Starting with the line containing "665x591 pixels. At" and going on through the line containing "Task: Open Rasdi Kumilau's profile picture", return the lines of the data below exactly, and only those.
┌────────
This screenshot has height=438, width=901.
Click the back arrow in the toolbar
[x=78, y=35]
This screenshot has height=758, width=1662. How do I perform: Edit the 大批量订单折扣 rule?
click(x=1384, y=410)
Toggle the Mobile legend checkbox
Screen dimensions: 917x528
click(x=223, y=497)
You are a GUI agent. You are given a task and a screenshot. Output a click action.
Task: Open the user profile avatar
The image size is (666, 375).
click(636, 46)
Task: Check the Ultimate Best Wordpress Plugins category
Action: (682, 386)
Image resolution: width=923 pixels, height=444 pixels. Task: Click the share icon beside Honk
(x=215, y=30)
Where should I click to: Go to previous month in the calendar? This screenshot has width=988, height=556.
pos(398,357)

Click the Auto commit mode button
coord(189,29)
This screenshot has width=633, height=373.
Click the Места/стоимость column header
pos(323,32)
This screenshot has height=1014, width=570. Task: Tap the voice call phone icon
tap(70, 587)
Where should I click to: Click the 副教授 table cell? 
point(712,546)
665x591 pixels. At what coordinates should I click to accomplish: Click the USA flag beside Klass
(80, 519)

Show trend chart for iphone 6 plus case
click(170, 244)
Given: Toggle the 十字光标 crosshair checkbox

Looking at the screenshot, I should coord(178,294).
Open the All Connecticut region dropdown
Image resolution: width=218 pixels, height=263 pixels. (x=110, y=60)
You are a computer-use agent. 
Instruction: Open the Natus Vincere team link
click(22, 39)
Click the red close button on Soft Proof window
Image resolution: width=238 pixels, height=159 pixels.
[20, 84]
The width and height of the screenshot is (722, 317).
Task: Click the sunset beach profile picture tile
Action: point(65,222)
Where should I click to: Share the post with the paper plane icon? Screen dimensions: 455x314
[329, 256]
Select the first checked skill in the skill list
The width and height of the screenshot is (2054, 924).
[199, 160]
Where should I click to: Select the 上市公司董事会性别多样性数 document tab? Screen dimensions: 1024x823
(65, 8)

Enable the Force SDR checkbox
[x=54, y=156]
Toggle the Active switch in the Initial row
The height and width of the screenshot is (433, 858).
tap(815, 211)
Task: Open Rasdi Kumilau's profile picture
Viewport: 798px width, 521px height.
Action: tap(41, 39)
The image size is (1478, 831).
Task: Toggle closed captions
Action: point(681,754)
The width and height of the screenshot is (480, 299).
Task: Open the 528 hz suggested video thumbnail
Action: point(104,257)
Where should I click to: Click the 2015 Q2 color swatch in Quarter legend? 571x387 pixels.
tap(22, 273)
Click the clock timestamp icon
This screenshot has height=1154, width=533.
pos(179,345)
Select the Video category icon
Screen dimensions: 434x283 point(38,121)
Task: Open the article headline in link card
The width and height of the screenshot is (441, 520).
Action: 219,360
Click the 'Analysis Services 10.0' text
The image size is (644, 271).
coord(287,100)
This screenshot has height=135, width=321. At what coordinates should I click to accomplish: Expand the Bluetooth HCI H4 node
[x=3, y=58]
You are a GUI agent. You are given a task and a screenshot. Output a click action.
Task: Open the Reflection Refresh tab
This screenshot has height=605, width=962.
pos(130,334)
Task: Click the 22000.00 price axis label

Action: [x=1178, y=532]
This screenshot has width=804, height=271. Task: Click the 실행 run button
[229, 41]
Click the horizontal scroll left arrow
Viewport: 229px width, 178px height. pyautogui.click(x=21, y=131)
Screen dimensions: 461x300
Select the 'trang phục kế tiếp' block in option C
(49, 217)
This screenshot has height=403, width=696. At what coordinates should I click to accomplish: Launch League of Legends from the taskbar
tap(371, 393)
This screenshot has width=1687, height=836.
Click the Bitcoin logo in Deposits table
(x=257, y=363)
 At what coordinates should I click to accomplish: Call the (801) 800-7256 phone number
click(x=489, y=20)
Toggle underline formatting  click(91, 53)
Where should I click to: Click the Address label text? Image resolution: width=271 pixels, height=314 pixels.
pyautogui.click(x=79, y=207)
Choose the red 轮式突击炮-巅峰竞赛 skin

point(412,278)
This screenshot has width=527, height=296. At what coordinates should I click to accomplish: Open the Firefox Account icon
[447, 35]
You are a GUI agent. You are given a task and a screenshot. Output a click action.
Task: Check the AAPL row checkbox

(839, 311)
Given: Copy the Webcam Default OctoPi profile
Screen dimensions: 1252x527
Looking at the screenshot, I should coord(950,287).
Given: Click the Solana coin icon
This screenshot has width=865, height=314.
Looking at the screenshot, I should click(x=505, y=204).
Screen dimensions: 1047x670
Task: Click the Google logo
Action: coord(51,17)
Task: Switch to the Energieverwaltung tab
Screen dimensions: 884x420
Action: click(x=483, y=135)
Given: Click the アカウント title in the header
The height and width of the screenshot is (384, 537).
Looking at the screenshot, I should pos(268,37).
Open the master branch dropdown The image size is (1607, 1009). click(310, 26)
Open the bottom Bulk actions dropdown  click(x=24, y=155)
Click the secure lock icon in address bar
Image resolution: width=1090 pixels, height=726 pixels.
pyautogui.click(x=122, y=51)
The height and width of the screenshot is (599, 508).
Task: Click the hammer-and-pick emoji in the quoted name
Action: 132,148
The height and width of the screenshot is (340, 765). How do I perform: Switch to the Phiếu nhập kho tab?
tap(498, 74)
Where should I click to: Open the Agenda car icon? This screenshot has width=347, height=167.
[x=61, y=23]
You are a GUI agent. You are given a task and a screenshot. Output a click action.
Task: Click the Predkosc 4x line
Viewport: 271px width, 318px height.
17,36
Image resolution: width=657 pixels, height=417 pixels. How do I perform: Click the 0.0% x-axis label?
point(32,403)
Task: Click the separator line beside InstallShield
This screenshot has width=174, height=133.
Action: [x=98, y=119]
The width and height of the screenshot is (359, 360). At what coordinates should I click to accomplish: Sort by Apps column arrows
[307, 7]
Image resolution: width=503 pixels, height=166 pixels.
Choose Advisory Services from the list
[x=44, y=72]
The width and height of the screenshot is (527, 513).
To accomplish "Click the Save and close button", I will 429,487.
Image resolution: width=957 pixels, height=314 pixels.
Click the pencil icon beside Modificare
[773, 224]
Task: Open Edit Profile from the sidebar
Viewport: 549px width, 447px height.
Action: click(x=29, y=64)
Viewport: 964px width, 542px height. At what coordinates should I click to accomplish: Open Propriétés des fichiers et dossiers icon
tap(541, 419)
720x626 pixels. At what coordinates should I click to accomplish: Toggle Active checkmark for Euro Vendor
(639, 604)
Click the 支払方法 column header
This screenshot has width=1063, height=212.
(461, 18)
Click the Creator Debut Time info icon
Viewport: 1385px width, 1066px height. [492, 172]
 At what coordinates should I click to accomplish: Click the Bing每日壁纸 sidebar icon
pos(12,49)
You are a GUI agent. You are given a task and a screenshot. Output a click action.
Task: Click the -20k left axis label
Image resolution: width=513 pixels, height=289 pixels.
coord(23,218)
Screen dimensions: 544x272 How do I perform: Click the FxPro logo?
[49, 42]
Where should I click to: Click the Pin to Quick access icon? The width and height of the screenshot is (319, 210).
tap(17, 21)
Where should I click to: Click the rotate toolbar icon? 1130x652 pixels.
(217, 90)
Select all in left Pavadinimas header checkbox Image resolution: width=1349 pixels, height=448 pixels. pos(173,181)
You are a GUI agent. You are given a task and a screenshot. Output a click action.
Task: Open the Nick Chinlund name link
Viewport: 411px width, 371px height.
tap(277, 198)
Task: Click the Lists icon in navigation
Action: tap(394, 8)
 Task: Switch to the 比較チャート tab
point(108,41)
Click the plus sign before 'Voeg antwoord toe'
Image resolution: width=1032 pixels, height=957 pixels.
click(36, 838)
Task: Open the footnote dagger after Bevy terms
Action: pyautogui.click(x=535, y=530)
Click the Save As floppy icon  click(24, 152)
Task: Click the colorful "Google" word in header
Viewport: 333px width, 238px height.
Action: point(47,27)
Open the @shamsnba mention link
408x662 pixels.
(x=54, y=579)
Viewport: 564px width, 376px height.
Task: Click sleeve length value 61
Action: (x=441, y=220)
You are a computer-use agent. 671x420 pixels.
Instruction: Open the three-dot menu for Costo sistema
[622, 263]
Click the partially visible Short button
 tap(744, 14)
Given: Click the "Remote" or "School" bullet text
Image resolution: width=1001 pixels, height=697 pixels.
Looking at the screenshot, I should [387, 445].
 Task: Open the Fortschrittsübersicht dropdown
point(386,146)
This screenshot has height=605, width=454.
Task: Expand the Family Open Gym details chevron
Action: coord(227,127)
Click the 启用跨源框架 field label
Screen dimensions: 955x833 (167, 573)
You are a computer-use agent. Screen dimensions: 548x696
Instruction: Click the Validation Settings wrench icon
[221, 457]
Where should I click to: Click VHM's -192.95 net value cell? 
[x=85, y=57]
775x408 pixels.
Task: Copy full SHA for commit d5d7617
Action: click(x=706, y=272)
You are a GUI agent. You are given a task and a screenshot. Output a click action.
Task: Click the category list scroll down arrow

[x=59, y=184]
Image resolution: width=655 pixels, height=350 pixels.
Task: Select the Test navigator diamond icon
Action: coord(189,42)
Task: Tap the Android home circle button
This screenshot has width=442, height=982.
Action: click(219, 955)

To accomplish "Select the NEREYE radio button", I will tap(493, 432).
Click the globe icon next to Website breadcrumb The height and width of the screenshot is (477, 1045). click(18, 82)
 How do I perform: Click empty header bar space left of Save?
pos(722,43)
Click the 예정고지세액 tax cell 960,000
└────────
FINISHED EXERCISE:
665x591 pixels. At what coordinates should I click to accomplish: Click the USA flag beside Klass
(80, 519)

Show trend chart for iphone 6 plus case
click(170, 244)
Given: Toggle the 十字光标 crosshair checkbox

Looking at the screenshot, I should coord(178,294).
Open the All Connecticut region dropdown
Image resolution: width=218 pixels, height=263 pixels. (x=110, y=60)
You are a computer-use agent. 
Instruction: Open the Natus Vincere team link
click(22, 39)
Click the red close button on Soft Proof window
Image resolution: width=238 pixels, height=159 pixels.
[20, 84]
The width and height of the screenshot is (722, 317).
Task: Click the sunset beach profile picture tile
Action: point(65,222)
Where should I click to: Share the post with the paper plane icon? Screen dimensions: 455x314
[329, 256]
Select the first checked skill in the skill list
The width and height of the screenshot is (2054, 924).
[199, 160]
Where should I click to: Select the 上市公司董事会性别多样性数 document tab? Screen dimensions: 1024x823
(65, 8)

Enable the Force SDR checkbox
[x=54, y=156]
Toggle the Active switch in the Initial row
The height and width of the screenshot is (433, 858).
tap(815, 211)
Task: Open Rasdi Kumilau's profile picture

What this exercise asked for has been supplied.